Les années 1980 et 1990 ont été riches pour le cinéma asiatique, qui a connu à l’époque une sorte de nouvelle vague de découverte et de popularité planétaire, après avoir percé une première fois sur les scènes mondiales vers la fin des années 1940 aux années 1960. Alors que le Japon avait dominé cette première vague avec des réalisateurs comme Akira Kurosawa, Masaki Kobayashi, Yasujirō Ozu ou Kenji Mizoguchi, la seconde a émergé autour de Hong Kong, Taiwan et la République populaire de Chine. D’un côté, des cinéastes comme Wong Kar-wai, Hou Hsiao-hsien et Zhang Yimou développaient un mouvement de cinéma existentiel, réaliste pour les uns, plus lyrique pour les autres ; ailleurs, leurs comparses comme John Woo, Ringo Lam et Tsui Hark s’intéressaient plutôt à imaginer une nouvelle forme de films d’action par des thrillers urbains cinétiques. Eux aussi parcourus, curieusement, par une certaine dimension humaine existentialiste, ils créaient par là un écho au mouvement de leurs collègues tout en se distinguant des films de kung-fu traditionnels ou modernes (Bruce Lee comme Jackie Chan, par exemple). Au milieu de la testostérone du monde éminemment masculin, urbain et actuel de la plupart de ces films surgissait une œuvre axée sur un trio d’héroïnes — une comédie historique féministe, de surcroît ! —, qui restait pourtant étrangement en phase avec ses contemporains de la Nouvelle Vague hongkongaise par ses nombreuses scènes d’action très élaborées.

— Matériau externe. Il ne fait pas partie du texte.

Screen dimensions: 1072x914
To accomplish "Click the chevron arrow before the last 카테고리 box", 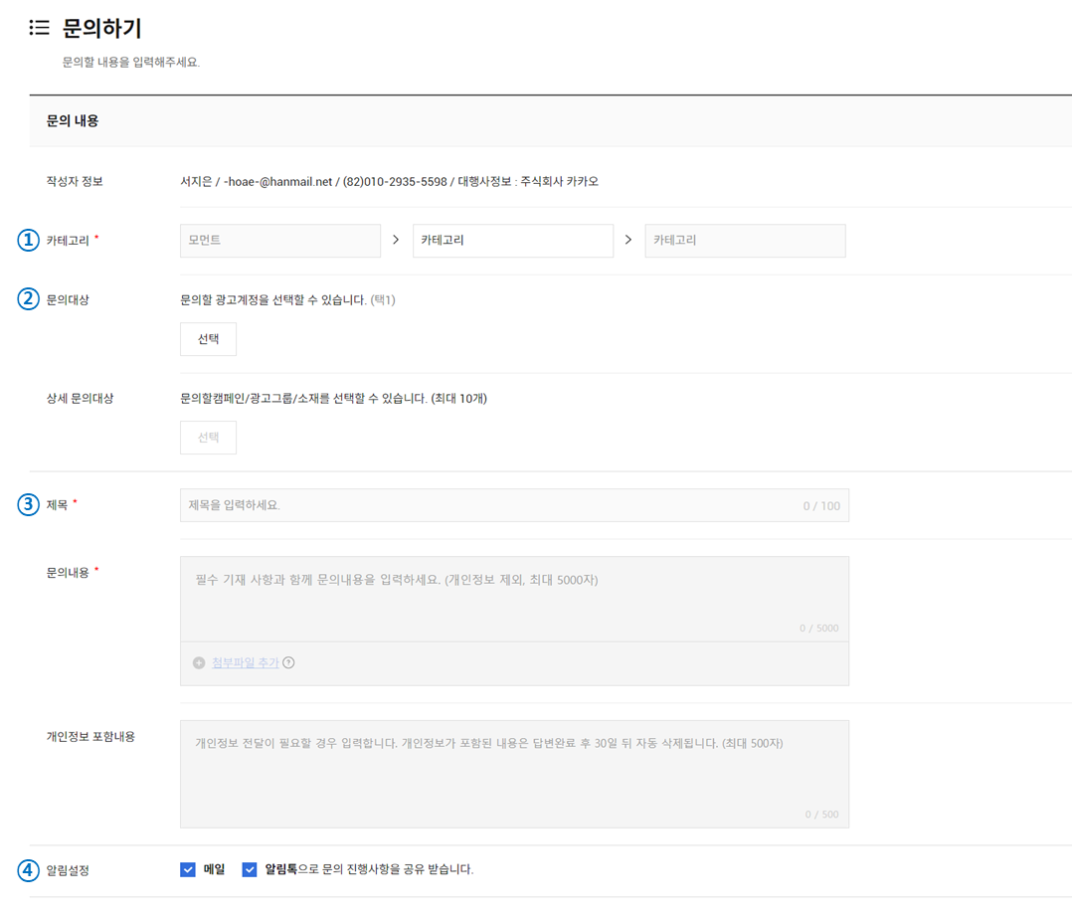I will click(x=628, y=241).
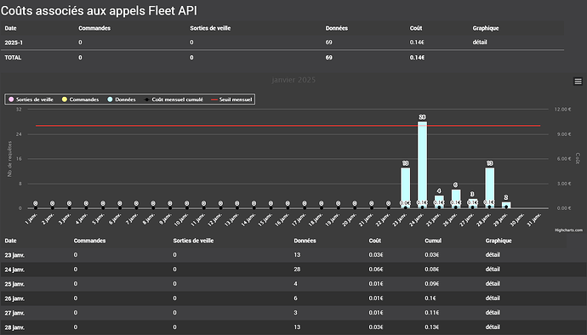The height and width of the screenshot is (335, 587).
Task: Click the 26 janv. data bar
Action: (456, 199)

Peking Opera Blues de Tsui Hark (1986) s’ouvre sur un enchaînement de plans particulièrement saisissants qui façonnent tout le film, à commencer par le visage hilare d’un personnage de l’opéra de Pékin [1], maquillé outrageusement et magnifiquement costumé dans un kaléidoscope de couleurs. Le style est volontairement exagéré, caricatural, et extravagant. Filmée sur fonds neutres et incluant des images d’accessoires de scène (fausses barbes, fausses hallebardes, etc.), cette ouverture annonce clairement d’emblée que ce qui suivra est inventé de toutes pièces et qu’il ne faut surtout pas prendre tout ça au sérieux. Plus encore, le sous-texte de ces plans parle aussi de l’intrigue et des protagonistes qui la porteront, insinuant que subterfuges et faux semblants seront partie intégrante du récit.

Bien que la prochaine scène soit plus réaliste avec son décor de vaste salon palatial de marbre, de dorures et de tapis rouges, le ton et le style restent dans l’exagération. Le centre de l’attention, le général Tuen, ridicule avec sa moustache généreuse, visiblement imbu de lui-même, et entouré de ses 28 femmes, se complaît un peu trop, à voix haute, à l’idée d’ajouter une jolie petite musicienne à son harem pour la couvrir elle aussi de bijoux aux pierres clinquantes. La scène empeste la richesse tape-à-l’œil et la fatuité. Il n’est pas très surprenant de découvrir quelques secondes plus tard que le fameux général ne paie pas ses soldats et qu’une révolte est à ses portes. S’ensuit la fuite de tout ce beau monde et, dans la confusion, l’arrivée inopinée d’un autre général, Cho (Kenneth Tsang), et de son armée ramène un certain ordre et nous informe par la même occasion d’une rébellion de plus grande ampleur qui sévit dans le pays. En quelque neuf minutes à peine (et pourtant, neuf minutes déjà bien remplies de mouvements, de péripéties et de révélations), le ton est donné, la période est établie (les années 1920), le chaos règne (pratique tant pour l’intrigue que l’humour préconisé dans la mise en scène) et les bases du récit sont assises. C’est ce qu’on appelle de l’économie et de l’efficacité dans l’écriture scénaristique !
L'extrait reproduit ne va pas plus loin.